Abstract

Abstract Intra uterine devices (IUDs) is one of the most effective form of contraception available today. Uterine perforation and IUD migration is a rare but serious complication and is reported to occur in 0.05 to 13 cases out of 1000 IUCD placements. Migration of IUD to pelvis and lower abdominal organs following uterine perforation has been reported widely in literature. However far migration into the upper abdomen in very rare. Here we report a case asymptomatic peri-pancreatic migration of IUD. A 65-year-old lady being investigated for pneumonia was picked up to have an asymptomatic IUD lying in front of the pancreas.
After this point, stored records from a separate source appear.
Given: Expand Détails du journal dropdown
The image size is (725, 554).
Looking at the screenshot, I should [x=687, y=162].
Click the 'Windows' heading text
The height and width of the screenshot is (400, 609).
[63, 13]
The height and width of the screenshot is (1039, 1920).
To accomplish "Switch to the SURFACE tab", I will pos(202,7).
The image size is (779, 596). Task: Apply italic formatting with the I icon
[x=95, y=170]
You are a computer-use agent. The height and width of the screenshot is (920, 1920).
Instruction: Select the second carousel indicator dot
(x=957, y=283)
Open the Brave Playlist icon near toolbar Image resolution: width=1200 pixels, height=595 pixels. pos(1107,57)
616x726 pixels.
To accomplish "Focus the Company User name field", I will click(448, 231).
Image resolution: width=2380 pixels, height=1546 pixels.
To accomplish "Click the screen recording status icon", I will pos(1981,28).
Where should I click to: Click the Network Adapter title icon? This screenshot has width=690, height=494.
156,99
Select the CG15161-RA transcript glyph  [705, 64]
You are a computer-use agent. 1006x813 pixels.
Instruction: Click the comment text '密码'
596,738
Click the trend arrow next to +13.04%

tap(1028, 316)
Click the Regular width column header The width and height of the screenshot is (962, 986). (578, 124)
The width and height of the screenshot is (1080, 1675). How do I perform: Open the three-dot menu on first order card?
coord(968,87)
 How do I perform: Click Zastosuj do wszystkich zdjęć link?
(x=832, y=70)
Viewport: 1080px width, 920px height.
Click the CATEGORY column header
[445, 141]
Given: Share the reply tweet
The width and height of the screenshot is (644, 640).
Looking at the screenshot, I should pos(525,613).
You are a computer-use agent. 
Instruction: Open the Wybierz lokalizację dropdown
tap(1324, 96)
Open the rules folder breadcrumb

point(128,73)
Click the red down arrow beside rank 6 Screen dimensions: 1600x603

The patient recalled having a hormonal Mirena coil placed 12 years previously for menopausal symptoms. Routine 3-year general practitioner follow-up failed to detect the IUD on vaginal examination. The patient denied spontaneous IUD discharge. However, three subsequent pelvic ultrasound scans did not detect any retained IUD and she was discharged as unrecognized IUD expulsion. She remained asymptomatic for the next 12 years with no abdominal symptoms though she did report to the General Practitioner, multiple episodes of new onset hot flushes when opening bowels - which was managed conservatively with reassurance. It was decided to surgically remove the IUD. Intraoperatively, the IUD was found densely adherent to the lesser omentum close to the pancreas and stomach and was removed safely laparoscopically. The patient made a good postoperative overnight recovery and was discharged. Intra-abdominal migration of IUDs is a very rare complication of IUD insertion and when detected should be promptly treated with Laparoscopic removal.